OXFORD – When Tom Burnham takes over as new state superintendent of education in January, he’ll quickly be tied up by legislative sessions, battles for funding and efforts to improve failing schools.
But Burnham has other issues he wants to tackle early in his second stint as state superintendent.
Chief among them is developing a statewide literacy initiative, which Burnham says he hopes to roll out during his first 18 months on the job.
A big part of the plan would be working with teachers to help them learn better strategies for teaching students how to read.
“Programs don’t make a difference,” Burnham said in an interview this week. “People do.”
Though a plan for the program has not yet been developed, Burnham cited the success of Alabama’s statewide reading initiative, which provides incentives for schools that use reading programs and materials recommended from scientifically based reading research.
Schools participating in the program receive funds to hire a full-time reading coach.
The goal is to have all children reading on grade level by the time they reach third grade, Burnham said. Until that age, they can effectively be taught reading by phonetic techniques.
But that window of opportunity closes after third grade, Burnham said, and it becomes more difficult to teach literacy using other methods.

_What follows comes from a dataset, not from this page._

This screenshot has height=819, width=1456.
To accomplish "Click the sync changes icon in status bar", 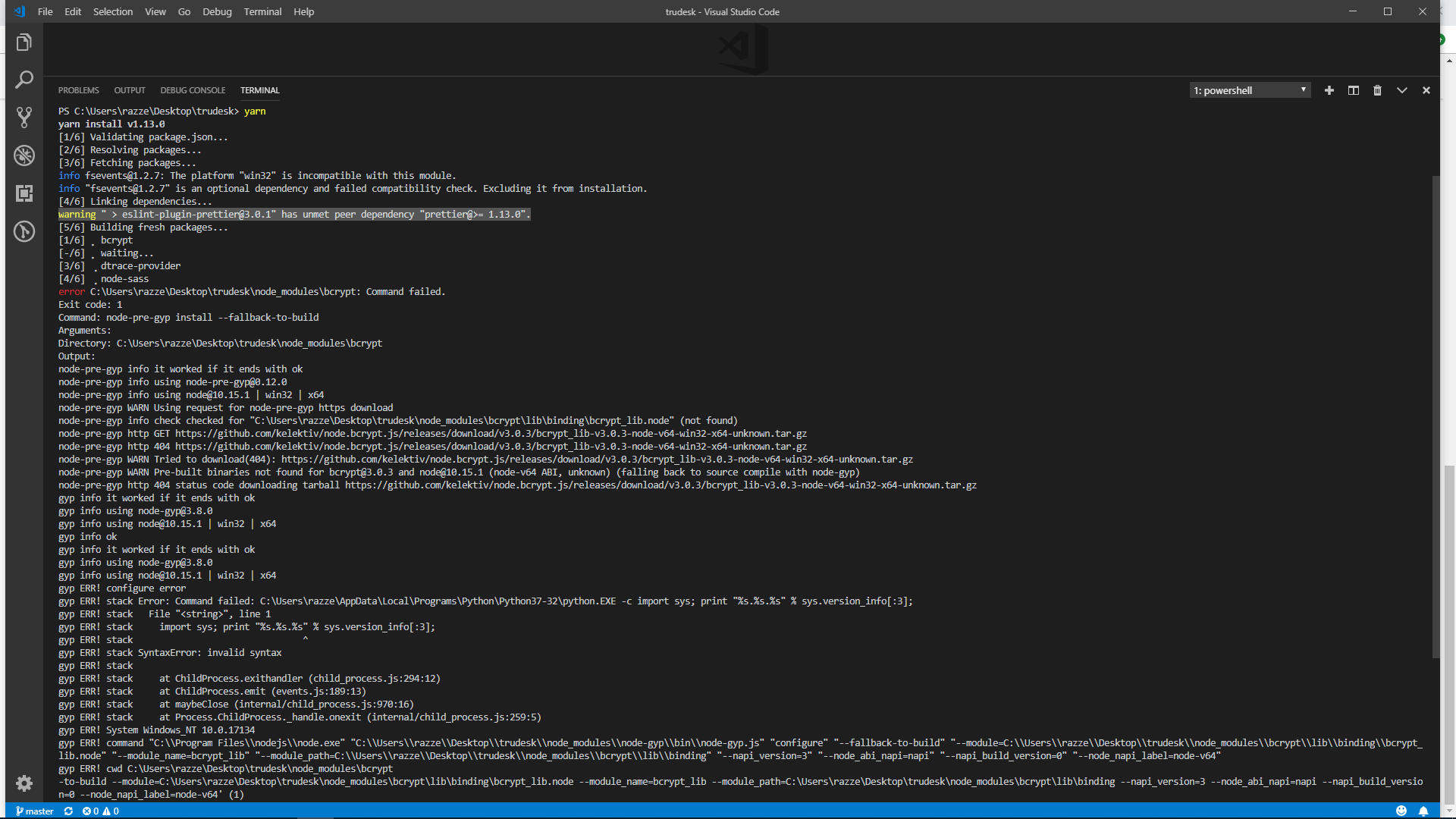I will click(67, 811).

Burnham will officially take over his job in January after serving as dean of the University of Mississippi education school. It will be his second turn as superintendent, having served from 1992 to 1997 before taking a job on the Mississippi Coast.
Among the big issues facing Burnham from the beginning will be improving failing schools through the Mississippi Children First Act, which allows the state to take over failing school districts and to dissolve local school boards.

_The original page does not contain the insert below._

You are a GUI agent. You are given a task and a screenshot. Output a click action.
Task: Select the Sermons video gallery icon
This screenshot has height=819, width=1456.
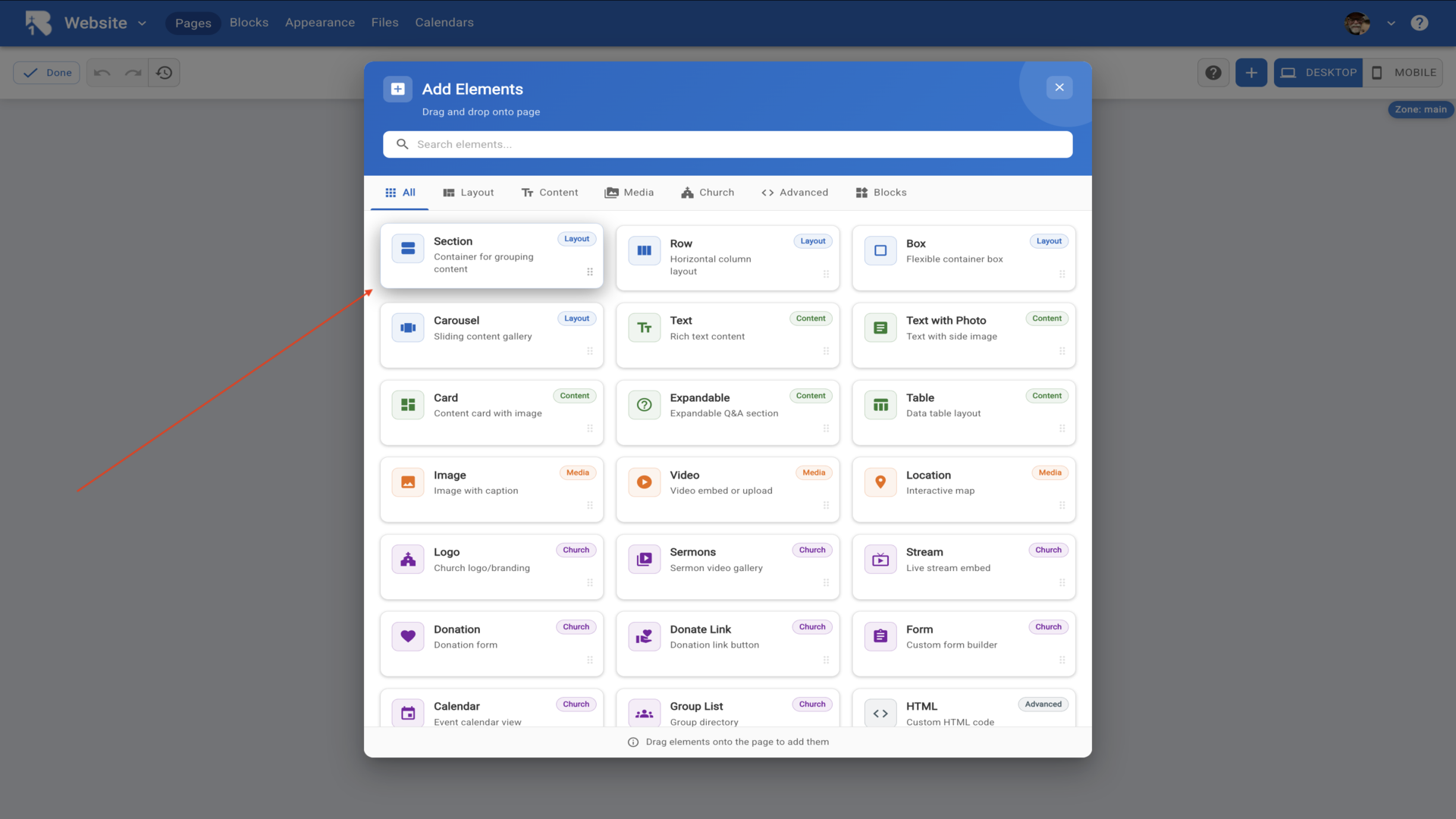(x=644, y=560)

Burnham said former state Superintendent Dick Boyd will work with him as an adviser on this issue.
Boyd will form a committee of stakeholders in Mississippi education to study the issue. That committee will review the work that already has been done by the Underperforming Schools Task Force.
“We’re not going to disrupt the work that has been done,” Burnham said. “It will be more about vetting the work that has been done and improving it and narrowing the focus.”